Übergänge beeinflussen unsere Wahrnehmung der Welt und die Reaktion darauf,
ebenso unser emotionales Befinden, unsere Beziehungen und unser Gottesbild. Geplante Übergänge sind in der Regel leichter zu bewältigen als die unerwarteten, die plötzlich kommen.

Wie können wir Übergänge besser verstehen und annehmen?

Wycliff Deutschland bietet für seine Auslandsmitarbeiter regelmäßig eine Reflexionswoche an. Darin beschäftigen wir uns unter anderem intensiv mit Übergangsphasen. Inhaltlich greifen wir dabei auf eine Studie von David Pollock zurück. Er hat fünf Phasen identifiziert, die universell für Menschen in Übergangssituationen gelten.

Phase 1 „Zugehörigkeit“

In dieser Phase läuft für Karl alles im gewohnten Rahmen ab. Er weiß, wo er hingehört, fühlt sich sicher, bestätigt und geborgen. Er übernimmt Verantwortung in seinen Aufgaben und Beziehungen. Sein Umfeld kennt seinen Namen. Die Phase ist geprägt von Zugehörigkeit. Seine Welt ist verbindlich und vertraut.

Phase 2 „Abschied“

Wenn Karl sich entscheidet, auf etwas Neues zuzugehen, um sich beispielsweise beruflich zu verändern, beginnt die Phase des Abschieds. Karl beginnt Verbindungen und Verbindlichkeiten zu lösen. Idealerweise gibt er seine Aufgaben und die dazugehörigen Verantwortungen an andere ab. Er erkennt, dass es auch ohne ihn läuft. Diese Einsicht kann dazu führen, dass er sich überflüssig und abgelehnt fühlt. Gleichzeitig erfährt er Anerkennung von Menschen, denen er Lebewohl sagt. Karl packt gezielt kleine Gegenstände mit Erinnerungswert in seinen Koffer, die ihm zukünftig wertvoll sein werden.

Phase 3 „Übergang“

Diese Phase ist geprägt von Ungewissheit, Chaos und Ängsten. Karl hat den alten „Rahmen“ verlassen. Er ist zwar körperlich im neuen Umfeld angekommen, emotional ist er aber noch nicht so weit. Es ist ihm noch unklar, wo und wie er einen sinnvollen Beitrag leisten kann. Noch ist er ein Unbekannter. Beziehungen zu initiieren und zu pflegen, fällt ihm schwer, und selbst kleine Aufgaben, wie Telefonate mit Ämtern, erscheinen ihm groß. Die vielen Entscheidungen, die getroffen werden müssen, überfordern ihn. Karl ist tendenziell emotional instabil, einsam und ängstlich.

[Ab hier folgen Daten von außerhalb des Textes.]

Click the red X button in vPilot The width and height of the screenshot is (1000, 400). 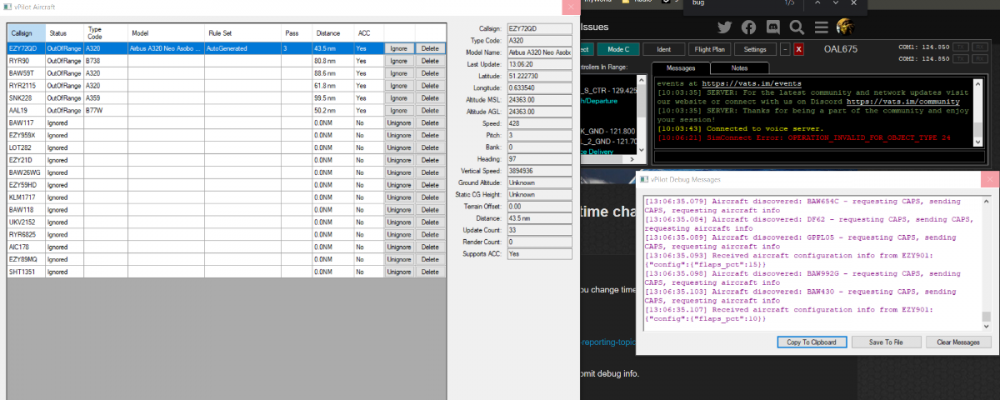pyautogui.click(x=799, y=48)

Sein Selbstvertrauen leidet. In dieser Situation können liebgewordene Gegenstände und Rituale hilfreich sein.

Phase 4 „Wiedereinstieg“

Karl wagt den Wiedereinstieg. Noch fühlt er sich am Rand, unsicher in seiner Position, skeptisch gegenüber den Äußerungen anderer. Er beobachtet viel und es kostet ihn Kraft, seinen Alltag zu meistern. Insgesamt fühlt sich Karl noch unsicher, ängstlich, leicht kränkbar und zerrissen. Er hat den Eindruck, nicht verstanden zu werden. In dieser Situation ist ein Freund oder Mentor hilfreich, der ihm in Alltagsfragen zur Seite steht.

Phase 5 „Neu-Engagement“

Schließlich befindet sich Karl vollständig im neuen Rahmen. Er lässt die Hilflosigkeit hinter sich und fühlt sich wieder sicher und geborgen. Er kennt seinen Wert und seine Wirksamkeit (siehe Phase 1). Karl ist reifer geworden. Hiermit finden die Übergangsphasen ihren Abschluss. Insgesamt dauern die Übergangsphasen etwa ein bis vier Jahre – abhängig von der individuellen Situation.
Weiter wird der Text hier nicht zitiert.